Emmanuelle Béart et sa sœur Ève ont été bercées par Guy Béart en tant que père, homme, chanteur, poète. Ce sont ces multiples facettes qu'elles ont cherché à mettre en lumière en concrétisant ce projet émouvant. Les deux sœurs publient un double album de chansons de leur défunt père, interprétées et revisitées par une panoplie éclectique d'artistes de notre époque. Carla Bruni, Vianney, Akhenaton, Clara Luciani, Julien Clerc, Yaël Naim et même feu Christophe : tous nous font (re)découvrir à leur manière un morceau, une tranche de vie de l'immense artiste qu'était Guy Béart. Un double album qu'Emmanuelle Béart offre en cadeau à ce père qui lui manque tant, mais qui l'accompagne chaque jour de sa vie. La comédienne de 56 ans se confie, le temps d'un entretien, sur l'héritage transmis par Guy Béart, son rapport à la mort, sa perception d'une époque qui vibre au gré des réseaux sociaux.

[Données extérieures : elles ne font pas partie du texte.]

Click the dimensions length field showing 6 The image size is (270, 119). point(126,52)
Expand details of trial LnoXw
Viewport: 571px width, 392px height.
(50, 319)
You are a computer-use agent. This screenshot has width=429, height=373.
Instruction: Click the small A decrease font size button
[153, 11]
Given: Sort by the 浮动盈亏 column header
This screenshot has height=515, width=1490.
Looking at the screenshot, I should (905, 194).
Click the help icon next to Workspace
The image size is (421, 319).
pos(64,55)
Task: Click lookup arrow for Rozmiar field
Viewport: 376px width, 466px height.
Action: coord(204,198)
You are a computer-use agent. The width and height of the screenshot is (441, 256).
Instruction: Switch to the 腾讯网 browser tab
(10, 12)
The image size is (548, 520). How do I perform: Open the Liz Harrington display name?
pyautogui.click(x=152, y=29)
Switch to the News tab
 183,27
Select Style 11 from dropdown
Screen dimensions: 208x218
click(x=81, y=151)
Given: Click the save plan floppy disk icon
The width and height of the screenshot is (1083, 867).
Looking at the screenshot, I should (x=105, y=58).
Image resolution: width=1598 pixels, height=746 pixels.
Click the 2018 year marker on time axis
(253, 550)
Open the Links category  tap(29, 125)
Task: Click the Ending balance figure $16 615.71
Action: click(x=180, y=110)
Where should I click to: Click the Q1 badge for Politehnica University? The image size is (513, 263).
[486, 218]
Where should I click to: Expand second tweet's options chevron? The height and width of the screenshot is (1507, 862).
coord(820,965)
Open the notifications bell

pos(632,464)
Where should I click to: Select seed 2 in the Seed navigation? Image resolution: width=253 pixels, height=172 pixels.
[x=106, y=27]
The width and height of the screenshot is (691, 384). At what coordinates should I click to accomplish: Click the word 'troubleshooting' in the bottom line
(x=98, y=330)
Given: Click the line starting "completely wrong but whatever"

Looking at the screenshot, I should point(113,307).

Le Journal des Femmes : Quelle a été la genèse de cet album ?
Emmanuelle Béart :
À la mort de notre père, ma sœur aînée Ève et moi, avons reçu ce merveilleux héritage artistique, on s'est donc dits qu'il était de notre devoir d'en faire quelque chose. C'est une rencontre avec Charles Aznavour qui nous a donné la première impulsion et le courage de concrétiser ce projet. On a dû lutter, dans un premier temps, contre mon père, qui avait décidé de s'effacer. Il était heureux de faire partie du quotidien des gens, que ses chansons soient apprises dans les écoles, mais dans le fond, il souhaitait presque que l'on ne sache plus qui les avait écrites. Nous, en tant que filles, on s'est dits que cela n'était pas suffisant et qu'il fallait qu'on le rende audible à nouveau. 

C'est une sorte de belle trahison…
Emmanuelle Béart :
Tout à fait. On avait le choix : soit l'on rentrait dans l'œuvre de notre père comme l'on entre dans un musée, en restant respectueux, figé. Soit l'on demandait aux artistes que nous allions choisir de trahir ses morceaux avec tendresse et amour, de les décoiffer, de les rhabiller, de faire passer cette poésie à travers leur identité. 

Vous interprétez "Plus jamais" avec un certain magnétisme. Pourquoi avoir choisi cette chanson ? Est-ce une manière de dire adieu à votre père ?
Emmanuelle Béart :
J'ai d'abord laissé les autres artistes choisir la chanson qu'ils souhaitaient interpréter, ensuite il fallait que je vois ce qu'il restait. J'ai eu envie de poser ma voix de la manière la plus délicate possible. Cette chanson est certainement une façon de signer ce disque, de dire au revoir à cet album, puisque j'ai été la dernière à enregistrer au studio. Et effectivement, c'était aussi une manière de dire adieu à mon père, même si le chemin continue. Faire ce disque, c'est une façon de continuer le dialogue avec lui. Il disait que les mélodies étaient une manière de se donner la main, de génération en génération. Ce disque permet donc de transmettre aux plus jeunes, qui n'ont peut-être pas encore découvert son œuvre. 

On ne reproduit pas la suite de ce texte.